### Your objective:
Locate the line that contains "Where should I click to: Switch" in the entries below, then repeat it and every following line through the line that contains "Screen dimensions: 811x433", exactly, and no others.

### Source data:

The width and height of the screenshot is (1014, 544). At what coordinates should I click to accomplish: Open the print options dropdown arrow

--

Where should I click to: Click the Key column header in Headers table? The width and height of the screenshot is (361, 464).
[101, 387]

...

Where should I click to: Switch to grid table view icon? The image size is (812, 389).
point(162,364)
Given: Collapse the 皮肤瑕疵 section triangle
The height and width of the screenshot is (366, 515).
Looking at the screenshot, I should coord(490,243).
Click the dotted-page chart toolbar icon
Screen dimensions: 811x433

### Written solution:
Where should I click to: Switch to grid table view icon? The image size is (812, 389).
point(162,364)
Given: Collapse the 皮肤瑕疵 section triangle
The height and width of the screenshot is (366, 515).
Looking at the screenshot, I should coord(490,243).
Click the dotted-page chart toolbar icon
Screen dimensions: 811x433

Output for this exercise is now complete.